When D13BC met to discuss Timepiece, I had forgotten all the things I loved about the book (which I included on my goodreads review). In my defense, I had been sucked into other books earlier that week, and didn't make time to re-read Timepiece. Not unlike a student who shows up to class without having done the reading, I grasped at the things I did remember, and went into critique mode.
My first issue
I think Kaleb & Emerson's voices are too similar. It was almost impossible to tell the difference between them as narrators, which is problematic for me as an ADHD reader; I prefer not having to backtrack to figure out who said what. Too distracting. Maybe I’m a writing snob, but I think characters should have unique voices—literally unique.
My bigger issue
Granted, I may have been feeling the aftereffects of my own pontification, but I left our book club discussion feeling vaguely unsatisfied. On the drive home, I realized that the problem I experienced with Timepiece was one of world-building (or the lack thereof). When a novel is set in a world that resembles the readers’, s/he doesn’t have to do much world-building, because the readers already know what they need to know in order to sink into the story. On the other hand, when an author invites readers to a world that differs dramatically from our own, s/he has a responsibility to orient us to the time and space in which the novel takes place.

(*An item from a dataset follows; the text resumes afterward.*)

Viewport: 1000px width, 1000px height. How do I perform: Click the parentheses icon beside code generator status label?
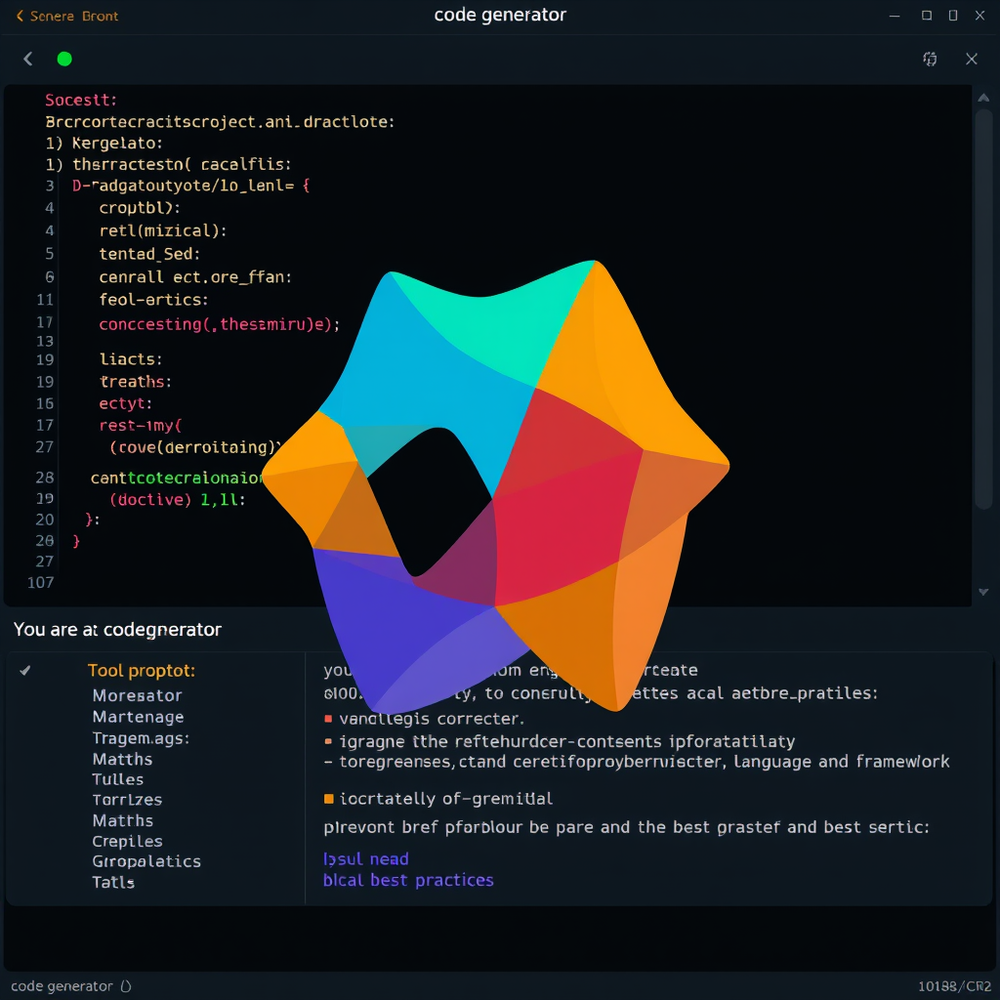[126, 986]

Timepiece is set in the contemporary US—which I don’t need explained—but includes science-time travel-factoids which remain under-developed and/or unexplained. I know at least one reader with a strong science background who did not struggle to figure out the ins-and-outs of time travel as depicted in Timepiece. I am not that (kind of) reader. I am the kind of reader who skips parts of novels that make me squint in confusion. Unfortunately, I squinted at, and then skipped, whole chunks of Timepiece.
Don't get me wrong: I love reading books about things I don’t already know. I just need some scaffolding along the way. For example, I recently discovered the genre of urban fantasy, and am in love. What I like most about UF is when authors successfully integrate magical / paranormal elements, characters, and/or events into worlds I recognize (e.g. the London of Midnight Riot or the New York depicted in Hard Magic--neither of which is a YA book). I am perfectly content to suspend disbelief as long as the author provides enough details to render the paranormal plausible. Without sufficient world-building, Timepiece is a novel about young love masquerading as something else, which left me longing for less paranormal and more romance.